La Liga es ese deseo que crees inaccesible pero, de vez en cuando, eres capaz de alcanzar. Es la que ves durante todo el año, la que cada domingo te espera. La Liga es la rutina que te permite mantenerte alerta para lo demás. Lo demás es esa Liga de Campeones. El sueño eterno y, de momento, imposible. La Champions League es el deseo inmortal, el amor de una noche. Lo que llevar persiguiendo desde siempre, para siempre. El trofeo que te conformas con tocar una sola vez, no necesitas más, no quieres más. Y luego… Luego está ella. Todos reniegan porque la dicen la peor, la más débil, la que menos se disfruta. Pero en el Vicente Calderón y, ahora, en el Metropolitano, sí se la da valor. Porque a quién no le gusta irse de Copas… ¿Verdad?
La Copa del Rey significa mucho para la historia del Atlético. Es un título que gusta, que pone. Es obvio que, con el formato actual, cualquier aficionado tarda en entrar en calor con ella. Pero los rojiblancos guardan parte de sus historias pasadas o arañas dentro de este rinconcito que les brinda la tercera competición en discordia.
Porque un atlético jamás olvidará aquella noche del 92. El Santiago Bernabéu se teñía a mitad rojiblanco y el futuro más próximo estaba puesto en las botas de un portugués con el 10 de un señor canoso que lo era todo para la entidad. Aquel día se dio uno de los grandes discursos del club. Unas palabras que cualquier aficionado de bien del Atleti se sabrá al dedillo. «Lo que vale es que sois mejores y estoy hasta los huevos de perder en este campo. Lo que vale es que sois el Atlético de Madrid y hay 50.000 ahí fuera que van a morir por vosotros. Hay que morir por ellos, hay que salir al campo y decir que sólo hay un campeón y va de rojo y blanco». En ese encuentro se vivió un gol para el recuerdo, un zurdazo a la escuadra para el imaginario, una celebración para los restos. Ganaba el Atleti una final en el campo del eterno rival y lo hacía con la grandeza que se le presupone. Esas cosas que sólo pasan en la Copa.

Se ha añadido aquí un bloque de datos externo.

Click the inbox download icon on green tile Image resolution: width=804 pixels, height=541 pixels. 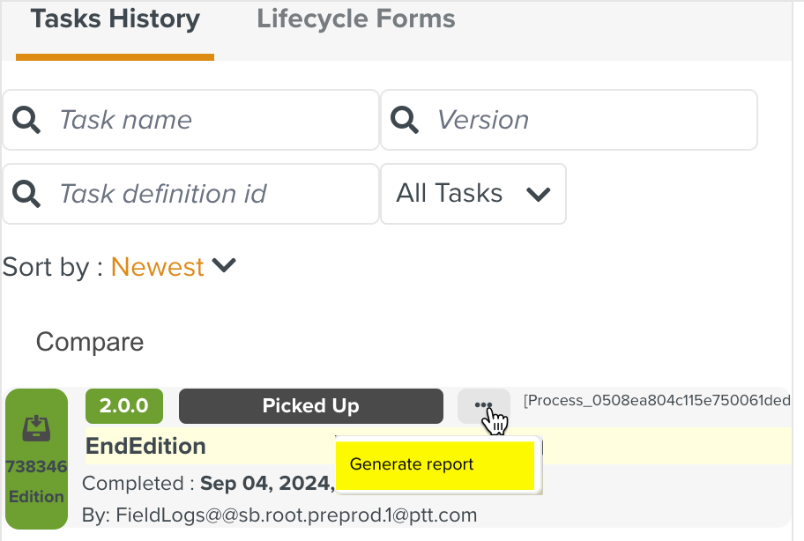pos(36,427)
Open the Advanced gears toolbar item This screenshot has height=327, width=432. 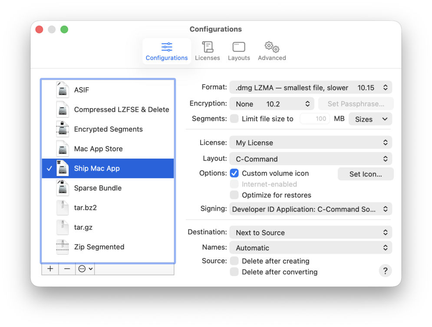coord(272,51)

20 años después se repetía la película. Pero sucedió con una gesta mucho mayor. Con un equipo incapaz de hacer frente a los de blanco en casi quince años. Con unos jugadores teóricamente inferiores y que lo pasaron realmente mal durante los 90 minutos y la prórroga. Pero esa Copa tenía reservada la mejor de las sonrisas para aquellos indios que volvieron a invadir tierra vikinga. Un cabezazo inesperado, un futbolista que apareció de la nada, un gol que gritó como un aficionado más el que cuatro lustros atrás marcaba ese antológico gol. Volvía a clavar pica rojiblanca en la Castellana y la Copa de nuevo era actriz principal.
Pero no siempre ha traído alegrías. Todos recordarán la final de 2010 ante el Sevilla en un Camp Nou hasta la bandera. Allí el Atleti sucumbió con dos zarpazos de los hispalenses. Perdió la opción de un doblete histórico (había ganado la Europa League una semana antes). Tiago, un recién llegado, echó a llorar y se enamoró para siempre de aquellos colores. Y no fue por perder. Fue por toda aquella gente alentando a sus jugadores con el partido ya finalizado, con el rival ya con su trofeo. De esas butacas no se movió ni un alma. Aquella noche se vivió una de las grandes declaraciones de amor de la historia del Atlético de Madrid. De los aficionados que son cuando ganan, pero que son más cuando pierden.
La Copa del Rey tiene estas pequeñas cosas. Historias con solera que pasarán de padres a hijos. Momentos guardados para siempre en los ojos y mente de todos aquellos que pudieron vivirlo. Porque si la Liga es tu amor del día a día y la Champions ese sueño inalcanzable… La Copa del Rey es esa noche de juerga con tus amigos. Quizás tiene menos valor sobre el papel, pero decidme… ¿no os iríais ahora a tomar unas copas? Hay que ser felices.